Enunciado 1 ▸ Resuma em duas frases o relato sobre Abusado.
Enunciado 2 ▸ Dê continuidade ao relato sobre Abusado a partir do ponto em que ele termina.

Trecho da fonte ▸
....................

Thursday, September 18, 2008

Abusado

Comprei este livro há cinco anos, durante a noite de lançamento, ainda na faculdade. O autor, Caco Barcellos, estava lá promovendo seu novo registro investigativo-literário. Na empolgação, comprei o lançamento da noite, Abusado, e o anterior, Rota 66. Aproveitei a oportunidade e segui para a fila de autógrafos. Conversei brevemente com ele que, pacientemente, dedicou os dois livros, escrevendo as seguintes palavras:

"Iana, muito obrigado por dar importância ao meu trabalho. Com carinho, Caco Barcellos."

....................

Amostra de dados ▸
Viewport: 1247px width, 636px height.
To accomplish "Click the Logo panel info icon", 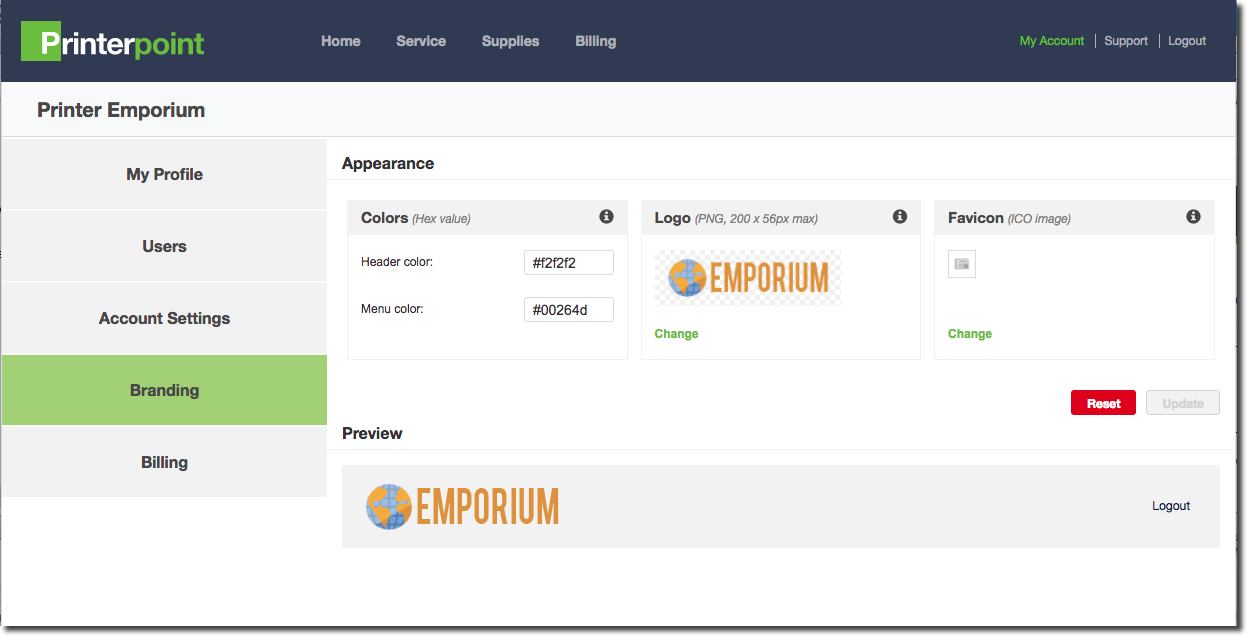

....................

Resultado 1 ▸ Há cinco anos, ainda na faculdade, a pessoa que escreve comprou Abusado e Rota 66 na noite de lançamento do novo livro de Caco Barcellos. Na fila de autógrafos, conversou brevemente com o autor, que dedicou os dois livros agradecendo a Iana por dar importância ao seu trabalho.

Resultado 2 ▸
Ao me devolver os livros ele ainda olhou para mim e fez um pedido: "Gostaria de saber sua opinião sobre as histórias. Meu e-mail está aqui". Fiquei meio perplexa. Como assim? Caco Barcellos pedindo opinião a uma aluna de jornalismo que ele nunca viu na vida? E ainda por cima escrevendo o seu e-mail pessoal no meu livro? Saí de lá impressionada com a simpatia dele, mas acabei deixando os livros de lado. Na época as atividades da faculdade não me deram folga e priorizei outras coisas.

Há uns dias atrás peguei uma virose brava e fiquei em casa a semana toda. Resolvi então ressucitar algo que nunca li. Abusado saltou aos meus olhos. E assim me envolvi nessa história.

O livro é resultado de quatro anos de investigação do Caco, um dos melhores jornalistas do ramo no país, sobre uma das maiores mazelas do Brasil: o narcotráfico. O fio que conduz a história é a vida de Marcinho VP, um traficante que se tornou famoso por viabilizar a gravação de um clipe do Michael Jackson na favela Dona Marta. Provavelmente você deve se lembrar disso.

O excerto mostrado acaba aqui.